Thursday, March 21, 2013

Weird Person Who used to blog at me

So, there was this nutcase who used to blog at me. And one day she posted this:

If i have an asteroid which has a kinetic energy of 2.6x10^20 joules and with a density of 2500kg m-3 and earth which has a kinetic energy of 1.2x10^33 joules using the conservation of momentum how can i work out the earth and asteroid colliding inelastically as a single value?? the velocity of the asteroid is 20km s-1, the asteroid density is 2500kgm-3 and the m of the earth is 6x10^24kg the answer will be looking at the system before and after impact

Anyway, it seems like a fun question:

First, I think the word "inelastic" is important. This means that the two will collide, but neither will bounce, and the final momentum will simply be the sum of the energies with a new mass. Also, you need to calculate the mass of the asteroid

    a) kinetic energy = mv^2
        momentum = mv
        density = m/V
        V = volume
         v = velocity
         m = mass

        kineticEnergyAsteroid = 2.6E20 [massAsteroid/velocityAsteroid^2] [in Joules]
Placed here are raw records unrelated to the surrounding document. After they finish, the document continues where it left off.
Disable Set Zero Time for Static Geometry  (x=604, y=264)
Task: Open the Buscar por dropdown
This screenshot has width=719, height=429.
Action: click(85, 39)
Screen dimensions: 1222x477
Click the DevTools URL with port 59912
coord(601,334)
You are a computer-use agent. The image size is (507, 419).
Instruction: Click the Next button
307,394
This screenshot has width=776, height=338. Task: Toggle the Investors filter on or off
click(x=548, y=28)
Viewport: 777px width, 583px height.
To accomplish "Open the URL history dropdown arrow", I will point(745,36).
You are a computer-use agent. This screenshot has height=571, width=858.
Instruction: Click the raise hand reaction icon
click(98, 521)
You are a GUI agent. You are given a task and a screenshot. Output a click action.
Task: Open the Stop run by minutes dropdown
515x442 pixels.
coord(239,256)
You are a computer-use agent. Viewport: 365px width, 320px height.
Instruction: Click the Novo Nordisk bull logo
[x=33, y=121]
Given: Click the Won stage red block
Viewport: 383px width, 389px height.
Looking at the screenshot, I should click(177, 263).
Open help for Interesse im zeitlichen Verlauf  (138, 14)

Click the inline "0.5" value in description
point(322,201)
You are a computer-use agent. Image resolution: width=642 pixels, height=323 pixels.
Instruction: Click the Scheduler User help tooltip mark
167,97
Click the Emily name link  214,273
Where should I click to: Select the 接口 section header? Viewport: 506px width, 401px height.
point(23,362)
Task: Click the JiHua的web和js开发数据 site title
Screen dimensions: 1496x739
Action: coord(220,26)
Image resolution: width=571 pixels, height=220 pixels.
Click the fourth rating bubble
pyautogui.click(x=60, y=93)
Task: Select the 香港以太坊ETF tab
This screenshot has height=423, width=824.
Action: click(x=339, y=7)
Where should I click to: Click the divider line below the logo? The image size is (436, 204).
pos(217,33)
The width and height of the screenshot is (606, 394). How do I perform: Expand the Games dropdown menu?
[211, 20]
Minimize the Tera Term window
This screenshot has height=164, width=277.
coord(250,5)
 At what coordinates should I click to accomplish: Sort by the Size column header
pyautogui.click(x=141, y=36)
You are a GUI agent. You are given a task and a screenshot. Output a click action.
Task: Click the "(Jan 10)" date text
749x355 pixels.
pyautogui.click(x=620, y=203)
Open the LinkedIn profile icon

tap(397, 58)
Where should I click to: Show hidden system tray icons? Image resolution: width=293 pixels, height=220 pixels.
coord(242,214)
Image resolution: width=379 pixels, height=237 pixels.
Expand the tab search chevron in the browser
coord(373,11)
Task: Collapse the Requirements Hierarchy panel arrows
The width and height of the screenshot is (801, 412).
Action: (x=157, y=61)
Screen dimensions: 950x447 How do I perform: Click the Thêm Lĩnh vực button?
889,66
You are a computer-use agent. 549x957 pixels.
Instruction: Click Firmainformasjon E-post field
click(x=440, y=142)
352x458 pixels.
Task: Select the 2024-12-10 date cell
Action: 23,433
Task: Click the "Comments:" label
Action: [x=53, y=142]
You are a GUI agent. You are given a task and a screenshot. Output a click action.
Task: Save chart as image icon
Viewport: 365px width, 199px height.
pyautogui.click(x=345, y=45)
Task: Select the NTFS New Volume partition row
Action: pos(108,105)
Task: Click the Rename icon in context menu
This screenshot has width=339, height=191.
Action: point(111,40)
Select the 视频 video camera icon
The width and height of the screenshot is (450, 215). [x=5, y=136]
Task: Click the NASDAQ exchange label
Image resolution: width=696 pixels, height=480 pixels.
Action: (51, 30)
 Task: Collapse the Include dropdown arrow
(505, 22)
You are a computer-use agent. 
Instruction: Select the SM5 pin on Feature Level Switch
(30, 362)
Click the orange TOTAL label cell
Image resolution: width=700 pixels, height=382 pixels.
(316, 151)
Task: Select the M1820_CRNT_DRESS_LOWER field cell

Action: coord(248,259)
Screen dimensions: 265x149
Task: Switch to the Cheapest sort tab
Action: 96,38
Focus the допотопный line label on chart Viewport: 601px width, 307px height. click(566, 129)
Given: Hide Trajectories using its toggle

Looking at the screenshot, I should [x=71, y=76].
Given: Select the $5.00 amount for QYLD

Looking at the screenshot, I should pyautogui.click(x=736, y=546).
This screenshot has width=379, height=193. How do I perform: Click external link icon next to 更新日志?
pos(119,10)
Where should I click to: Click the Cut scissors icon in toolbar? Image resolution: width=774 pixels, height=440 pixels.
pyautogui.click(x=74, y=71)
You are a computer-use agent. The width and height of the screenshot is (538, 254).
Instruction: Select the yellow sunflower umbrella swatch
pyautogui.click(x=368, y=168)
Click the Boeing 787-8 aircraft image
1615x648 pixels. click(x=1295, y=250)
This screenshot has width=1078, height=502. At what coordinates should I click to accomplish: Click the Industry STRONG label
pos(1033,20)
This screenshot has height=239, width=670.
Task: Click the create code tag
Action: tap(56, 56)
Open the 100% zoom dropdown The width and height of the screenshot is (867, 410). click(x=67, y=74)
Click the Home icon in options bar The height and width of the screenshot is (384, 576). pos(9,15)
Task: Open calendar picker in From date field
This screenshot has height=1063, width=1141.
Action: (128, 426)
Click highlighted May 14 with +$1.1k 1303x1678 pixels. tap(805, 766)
        velocityAsteroid = 20 [ km s-1]

        massAsteroid = 2.6E20 * velocityAsteroid^2 [ in kg]

        kineticEnergyEarth = 1.2E33 [massEarth/velocityEarth^2] [in Joules]

        massEarth = 6E24 [kg]
        velocityEarth = sqrt(1.2E33 / massEarth) [k s-1]

       These are all the variables you need to solve the final equation:
        massAsteroid(velocityAsteroid) + massEarth(velocityEarth) = (massAsteroid + massEarth)(finalVelocity)

        You are solving for the finalVelocity. Although, you will also get the final momentum.

Oh, but did I forget to tell you? Being able to do this is completely worthless. Go fuck some rich dude.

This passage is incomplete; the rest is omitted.